(Supplied material Opens)

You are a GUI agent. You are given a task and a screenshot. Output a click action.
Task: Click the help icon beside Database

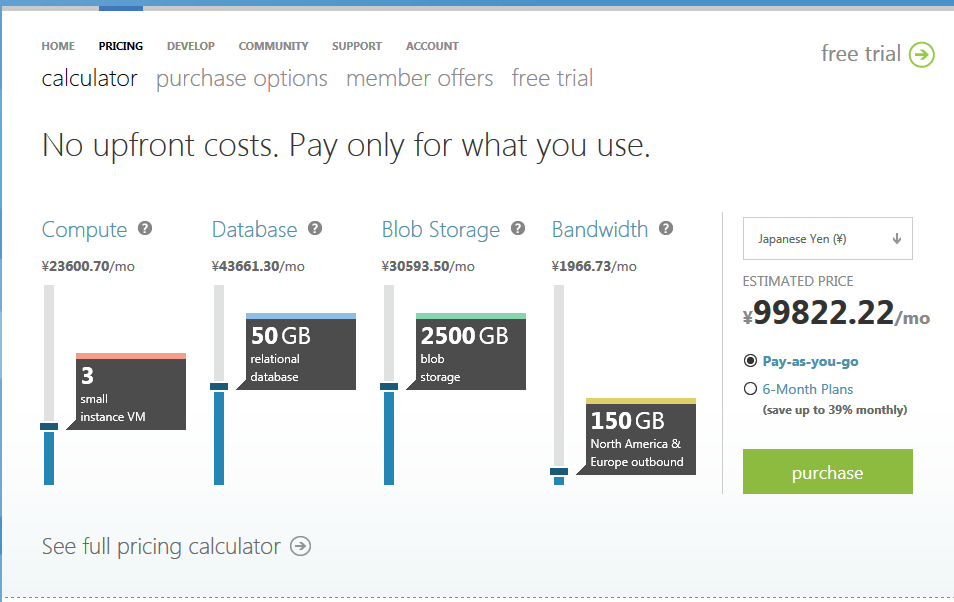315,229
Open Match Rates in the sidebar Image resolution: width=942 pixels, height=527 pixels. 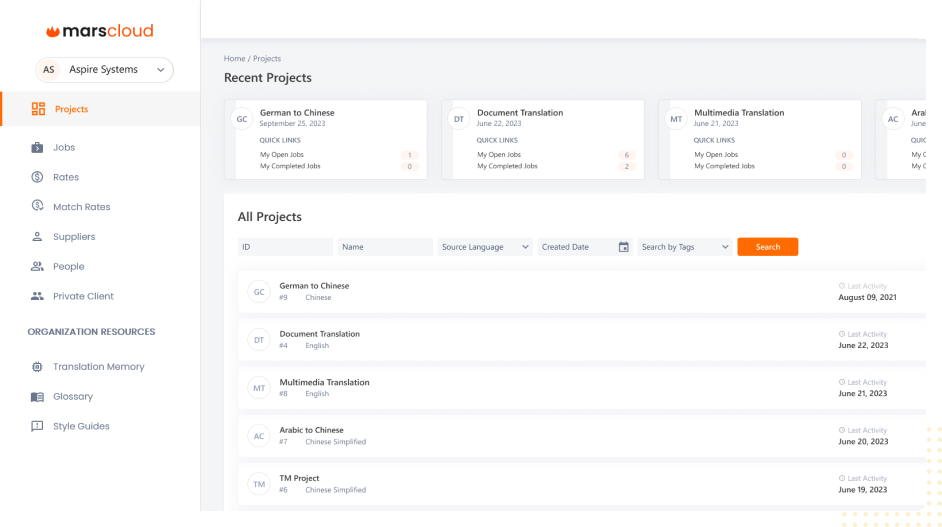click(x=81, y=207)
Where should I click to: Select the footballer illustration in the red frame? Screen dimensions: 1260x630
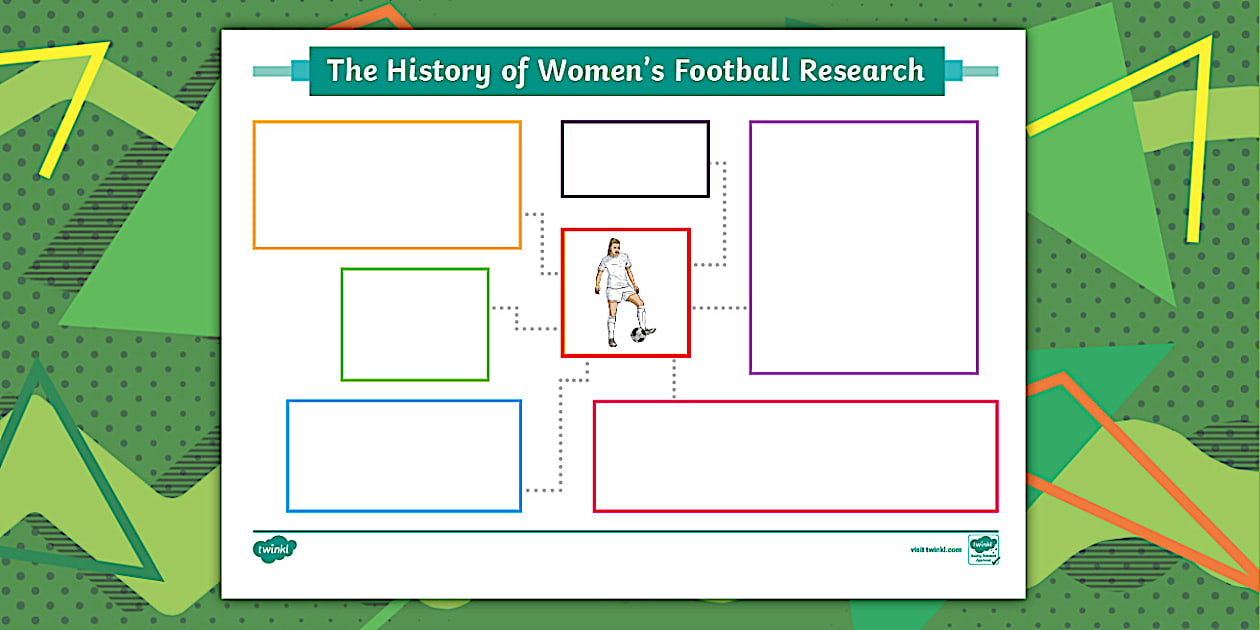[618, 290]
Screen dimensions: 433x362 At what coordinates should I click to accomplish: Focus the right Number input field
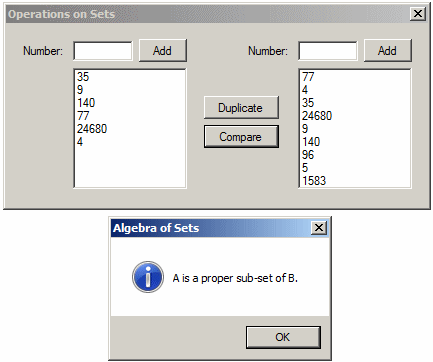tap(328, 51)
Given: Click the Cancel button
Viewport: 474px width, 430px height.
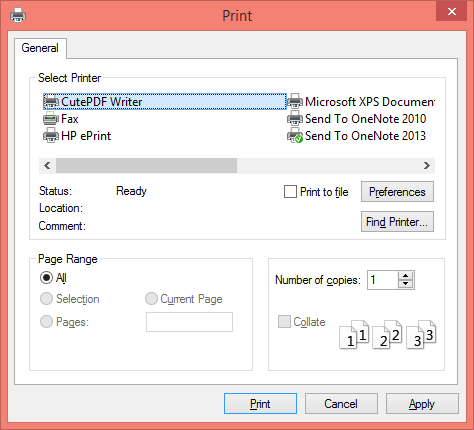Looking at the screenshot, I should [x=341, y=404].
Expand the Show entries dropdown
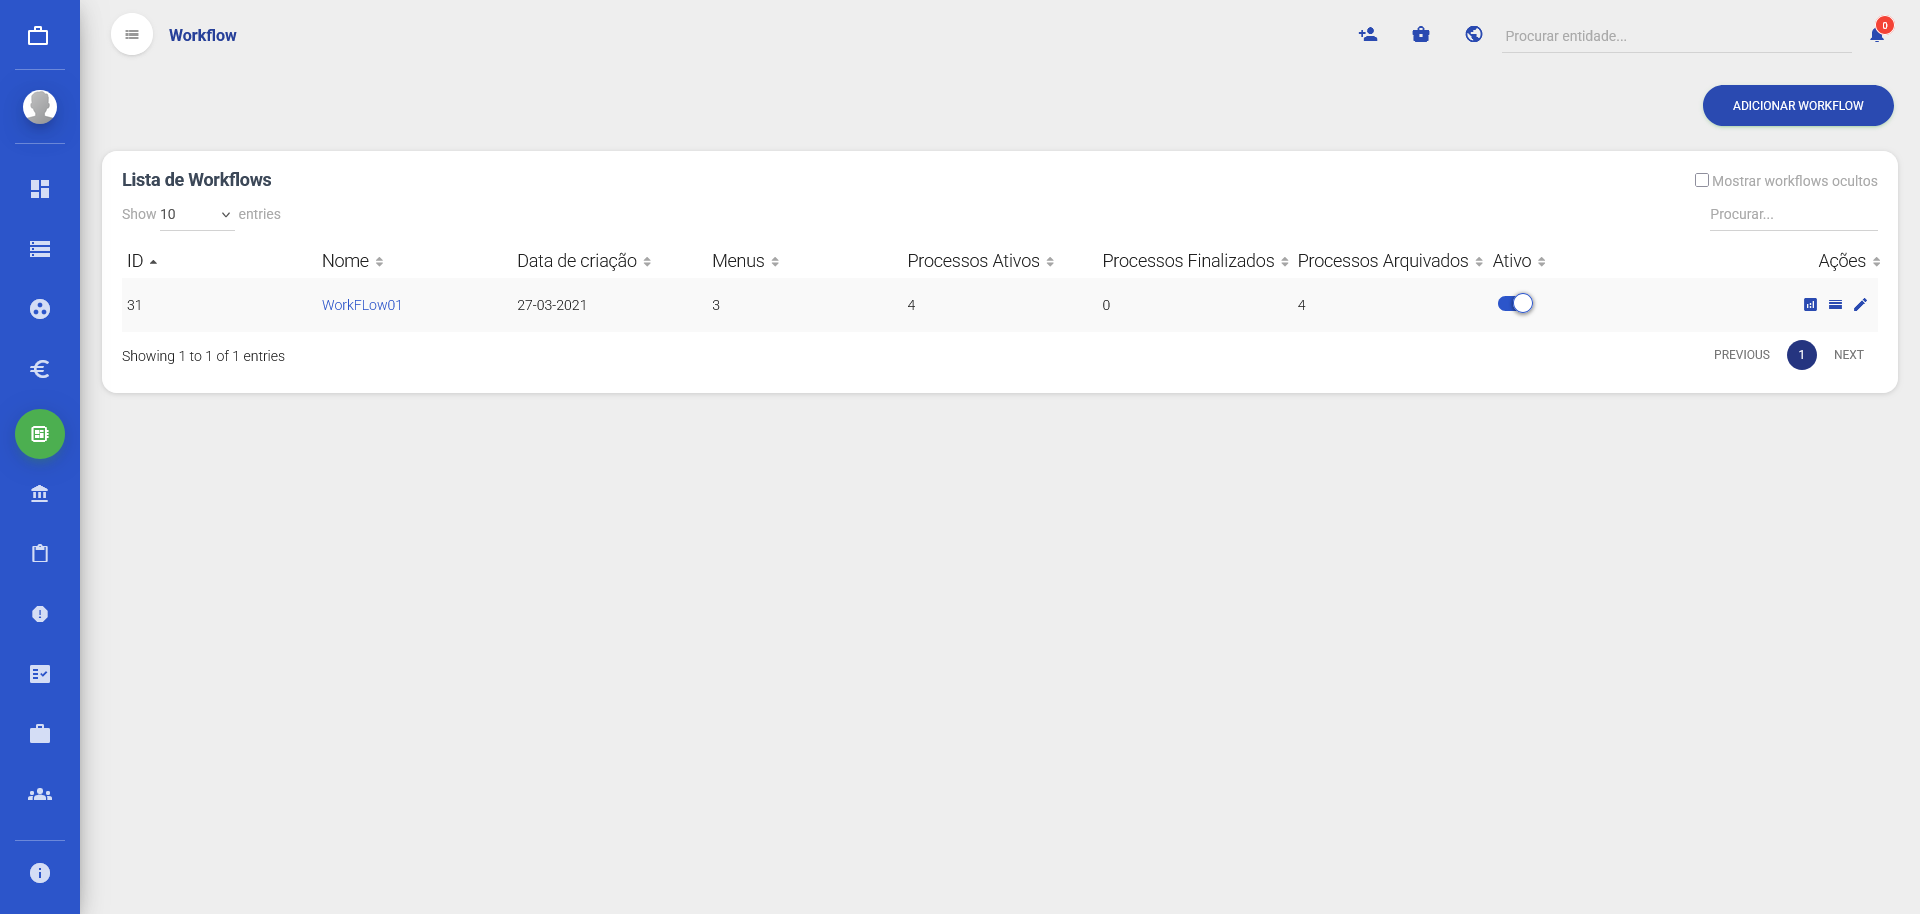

(Supplied material Closes)

◆ **Problem to solve**
An answer containing only the lines from the one holding "Given: Click the Cancel button" through the close of the entries above, reproduced exactly and stripped of pictures, is expected.

◆ **Task response**
Given: Click the Cancel button
Viewport: 474px width, 430px height.
Looking at the screenshot, I should [x=341, y=404].
Expand the Show entries dropdown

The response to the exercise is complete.